## RECORDS PROVIDED:
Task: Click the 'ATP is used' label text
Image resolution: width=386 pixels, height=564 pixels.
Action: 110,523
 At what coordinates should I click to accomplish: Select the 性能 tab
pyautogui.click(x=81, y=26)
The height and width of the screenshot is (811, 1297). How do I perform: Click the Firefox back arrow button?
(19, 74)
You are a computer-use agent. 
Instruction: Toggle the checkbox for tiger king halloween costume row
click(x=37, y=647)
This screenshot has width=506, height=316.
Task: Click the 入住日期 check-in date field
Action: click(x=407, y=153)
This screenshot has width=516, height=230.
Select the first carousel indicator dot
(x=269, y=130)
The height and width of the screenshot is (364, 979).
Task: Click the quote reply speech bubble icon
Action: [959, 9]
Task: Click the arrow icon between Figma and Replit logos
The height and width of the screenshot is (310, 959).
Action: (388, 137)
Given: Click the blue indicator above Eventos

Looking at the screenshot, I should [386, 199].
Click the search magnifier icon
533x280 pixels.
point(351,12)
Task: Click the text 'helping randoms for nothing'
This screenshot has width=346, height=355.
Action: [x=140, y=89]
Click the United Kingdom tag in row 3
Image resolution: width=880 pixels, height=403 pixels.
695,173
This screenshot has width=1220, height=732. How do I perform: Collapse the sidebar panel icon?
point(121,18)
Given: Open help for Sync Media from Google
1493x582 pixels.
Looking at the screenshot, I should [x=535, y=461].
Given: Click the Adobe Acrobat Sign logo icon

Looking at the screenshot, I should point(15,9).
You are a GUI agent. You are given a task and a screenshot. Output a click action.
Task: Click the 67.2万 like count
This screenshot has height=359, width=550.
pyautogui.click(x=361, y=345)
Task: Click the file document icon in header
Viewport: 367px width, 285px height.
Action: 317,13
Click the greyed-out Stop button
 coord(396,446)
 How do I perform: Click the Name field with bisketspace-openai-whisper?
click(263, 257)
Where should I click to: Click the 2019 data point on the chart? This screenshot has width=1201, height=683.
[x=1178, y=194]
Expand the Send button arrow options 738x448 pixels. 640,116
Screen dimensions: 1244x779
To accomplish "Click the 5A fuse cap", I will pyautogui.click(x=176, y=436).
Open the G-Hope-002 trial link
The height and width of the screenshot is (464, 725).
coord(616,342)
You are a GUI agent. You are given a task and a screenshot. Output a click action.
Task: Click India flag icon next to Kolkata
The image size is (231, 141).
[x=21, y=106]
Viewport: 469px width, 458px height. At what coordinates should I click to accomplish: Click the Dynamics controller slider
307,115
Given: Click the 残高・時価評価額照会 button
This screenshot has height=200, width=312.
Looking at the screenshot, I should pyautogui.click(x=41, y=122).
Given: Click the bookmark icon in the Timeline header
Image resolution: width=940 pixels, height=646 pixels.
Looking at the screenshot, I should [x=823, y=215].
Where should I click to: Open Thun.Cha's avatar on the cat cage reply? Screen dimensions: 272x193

## EXERCISE DETAILS:
Transcribe the entire listing above exactly.

## YOUR SOLUTION:
Task: Click the 'ATP is used' label text
Image resolution: width=386 pixels, height=564 pixels.
Action: 110,523
 At what coordinates should I click to accomplish: Select the 性能 tab
pyautogui.click(x=81, y=26)
The height and width of the screenshot is (811, 1297). How do I perform: Click the Firefox back arrow button?
(19, 74)
You are a computer-use agent. 
Instruction: Toggle the checkbox for tiger king halloween costume row
click(x=37, y=647)
This screenshot has width=506, height=316.
Task: Click the 入住日期 check-in date field
Action: click(x=407, y=153)
This screenshot has width=516, height=230.
Select the first carousel indicator dot
(x=269, y=130)
The height and width of the screenshot is (364, 979).
Task: Click the quote reply speech bubble icon
Action: [959, 9]
Task: Click the arrow icon between Figma and Replit logos
The height and width of the screenshot is (310, 959).
Action: (388, 137)
Given: Click the blue indicator above Eventos

Looking at the screenshot, I should [386, 199].
Click the search magnifier icon
533x280 pixels.
point(351,12)
Task: Click the text 'helping randoms for nothing'
This screenshot has width=346, height=355.
Action: [x=140, y=89]
Click the United Kingdom tag in row 3
Image resolution: width=880 pixels, height=403 pixels.
695,173
This screenshot has width=1220, height=732. How do I perform: Collapse the sidebar panel icon?
point(121,18)
Given: Open help for Sync Media from Google
1493x582 pixels.
Looking at the screenshot, I should [x=535, y=461].
Given: Click the Adobe Acrobat Sign logo icon

Looking at the screenshot, I should point(15,9).
You are a GUI agent. You are given a task and a screenshot. Output a click action.
Task: Click the 67.2万 like count
This screenshot has height=359, width=550.
pyautogui.click(x=361, y=345)
Task: Click the file document icon in header
Viewport: 367px width, 285px height.
Action: 317,13
Click the greyed-out Stop button
 coord(396,446)
 How do I perform: Click the Name field with bisketspace-openai-whisper?
click(263, 257)
Where should I click to: Click the 2019 data point on the chart? This screenshot has width=1201, height=683.
[x=1178, y=194]
Expand the Send button arrow options 738x448 pixels. 640,116
Screen dimensions: 1244x779
To accomplish "Click the 5A fuse cap", I will pyautogui.click(x=176, y=436).
Open the G-Hope-002 trial link
The height and width of the screenshot is (464, 725).
coord(616,342)
You are a GUI agent. You are given a task and a screenshot. Output a click action.
Task: Click India flag icon next to Kolkata
The image size is (231, 141).
[x=21, y=106]
Viewport: 469px width, 458px height. At what coordinates should I click to accomplish: Click the Dynamics controller slider
307,115
Given: Click the 残高・時価評価額照会 button
This screenshot has height=200, width=312.
Looking at the screenshot, I should pyautogui.click(x=41, y=122).
Given: Click the bookmark icon in the Timeline header
Image resolution: width=940 pixels, height=646 pixels.
Looking at the screenshot, I should [x=823, y=215].
Where should I click to: Open Thun.Cha's avatar on the cat cage reply? Screen dimensions: 272x193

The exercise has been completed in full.